======== Provided text ========

Commit Graph

114 Commits

Author SHA1 Message Date
Ward Fisher
d281be2333
Merge branch 'main' into open_mem_truncated_file 2022-03-14 15:02:02 -06:00
Dennis Heimbigner
8b9253fef2 Fix various problem around VLEN's
re: https://github.com/Unidata/netcdf-c/issues/541
re: https://github.com/Unidata/netcdf-c/issues/1208
re: https://github.com/Unidata/netcdf-c/issues/2078
re: https://github.com/Unidata/netcdf-c/issues/2041
re: https://github.com/Unidata/netcdf-c/issues/2143

For a long time, there have been known problems with the
management of complex types containing VLENs.  This also
involves the string type because it is stored as a VLEN of
chars.

This PR (mostly) fixes this problem. But note that it adds new
functions to netcdf.h (see below) and this may require bumping
the .so number.  These new functions can be removed, if desired,
in favor of functions in netcdf_aux.h, but netcdf.h seems the
better place for them because they are intended as alternatives
to the nc_free_vlen and nc_free_string functions already in
netcdf.h.

The term complex type refers to any type that directly or
transitively references a VLEN type. So an array of VLENS, a
compound with a VLEN field, and so on.

In order to properly handle instances of these complex types, it
is necessary to have function that can recursively walk
instances of such types to perform various actions on them.  The
term "deep" is also used to mean recursive.

At the moment, the two operations needed by the netcdf library are:
* free'ing an instance of the complex type
* copying an instance of the complex type.

The current library does only shallow free and shallow copy of
complex types. This means that only the top level is properly
free'd or copied, but deep internal blocks in the instance are
not touched.

Note that the term "vector" will be used to mean a contiguous (in
memory) sequence of instances of some type. Given an array with,
say, dimensions 2 X 3 X 4, this will be stored in memory as a
vector of length 2*3*4=24 instances.

The use cases are primarily these.

## nc_get_vars
Suppose one is reading a vector of instances using nc_get_vars
(or nc_get_vara or nc_get_var, etc.).  These functions will
return the vector in the top-level memory provided.  All
interior blocks (form nested VLEN or strings) will have been
dynamically allocated.

After using this vector of instances, it is necessary to free
(aka reclaim) the dynamically allocated memory, otherwise a
memory leak occurs.  So, the recursive reclaim function is used
to walk the returned instance vector and do a deep reclaim of
the data.

======== Listed records ========

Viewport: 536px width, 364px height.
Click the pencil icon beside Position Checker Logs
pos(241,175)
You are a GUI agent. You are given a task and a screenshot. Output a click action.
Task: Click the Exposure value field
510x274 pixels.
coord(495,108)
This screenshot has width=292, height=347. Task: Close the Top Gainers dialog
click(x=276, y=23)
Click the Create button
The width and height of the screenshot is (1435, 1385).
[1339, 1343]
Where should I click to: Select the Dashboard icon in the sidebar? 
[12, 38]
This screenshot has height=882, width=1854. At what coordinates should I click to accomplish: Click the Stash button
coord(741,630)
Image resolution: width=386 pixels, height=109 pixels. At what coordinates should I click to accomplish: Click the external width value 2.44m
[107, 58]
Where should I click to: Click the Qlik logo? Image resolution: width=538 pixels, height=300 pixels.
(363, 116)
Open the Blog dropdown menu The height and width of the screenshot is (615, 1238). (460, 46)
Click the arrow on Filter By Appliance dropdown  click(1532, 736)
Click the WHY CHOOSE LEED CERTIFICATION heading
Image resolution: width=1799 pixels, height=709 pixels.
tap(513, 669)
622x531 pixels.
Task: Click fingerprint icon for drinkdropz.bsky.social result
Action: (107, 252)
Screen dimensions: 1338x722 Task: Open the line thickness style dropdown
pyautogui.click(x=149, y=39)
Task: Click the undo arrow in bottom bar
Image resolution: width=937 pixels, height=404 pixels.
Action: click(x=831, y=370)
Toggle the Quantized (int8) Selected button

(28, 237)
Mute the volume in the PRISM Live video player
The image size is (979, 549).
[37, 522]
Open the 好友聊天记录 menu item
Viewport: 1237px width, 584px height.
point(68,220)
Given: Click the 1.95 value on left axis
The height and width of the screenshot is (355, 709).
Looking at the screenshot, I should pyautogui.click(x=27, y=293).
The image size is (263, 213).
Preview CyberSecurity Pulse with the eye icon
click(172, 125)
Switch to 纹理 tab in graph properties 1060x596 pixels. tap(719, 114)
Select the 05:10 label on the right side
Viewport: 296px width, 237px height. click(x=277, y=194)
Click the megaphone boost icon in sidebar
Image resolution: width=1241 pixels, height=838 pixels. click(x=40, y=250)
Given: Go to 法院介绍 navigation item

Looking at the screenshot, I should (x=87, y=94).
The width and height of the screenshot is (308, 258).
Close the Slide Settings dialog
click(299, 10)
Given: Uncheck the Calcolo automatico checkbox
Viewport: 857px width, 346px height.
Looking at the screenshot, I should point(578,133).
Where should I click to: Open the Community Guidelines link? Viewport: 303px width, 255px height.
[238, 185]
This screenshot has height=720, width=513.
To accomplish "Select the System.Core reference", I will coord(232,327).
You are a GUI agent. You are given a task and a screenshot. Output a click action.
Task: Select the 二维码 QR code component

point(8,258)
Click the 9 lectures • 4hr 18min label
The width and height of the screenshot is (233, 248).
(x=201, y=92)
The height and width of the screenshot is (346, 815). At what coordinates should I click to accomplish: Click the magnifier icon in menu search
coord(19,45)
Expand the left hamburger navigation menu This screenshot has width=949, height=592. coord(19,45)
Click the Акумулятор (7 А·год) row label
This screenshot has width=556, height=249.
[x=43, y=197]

========

### To be done
A. Transcribe the VLEN commit message from "Note that the" up to and including "are primarily these.".
B. According to the VLEN commit message, how is the string type stored?

### Answers to the exercise
A.
Note that the term "vector" will be used to mean a contiguous (in
memory) sequence of instances of some type. Given an array with,
say, dimensions 2 X 3 X 4, this will be stored in memory as a
vector of length 2*3*4=24 instances.

The use cases are primarily these.

B. As a VLEN of chars.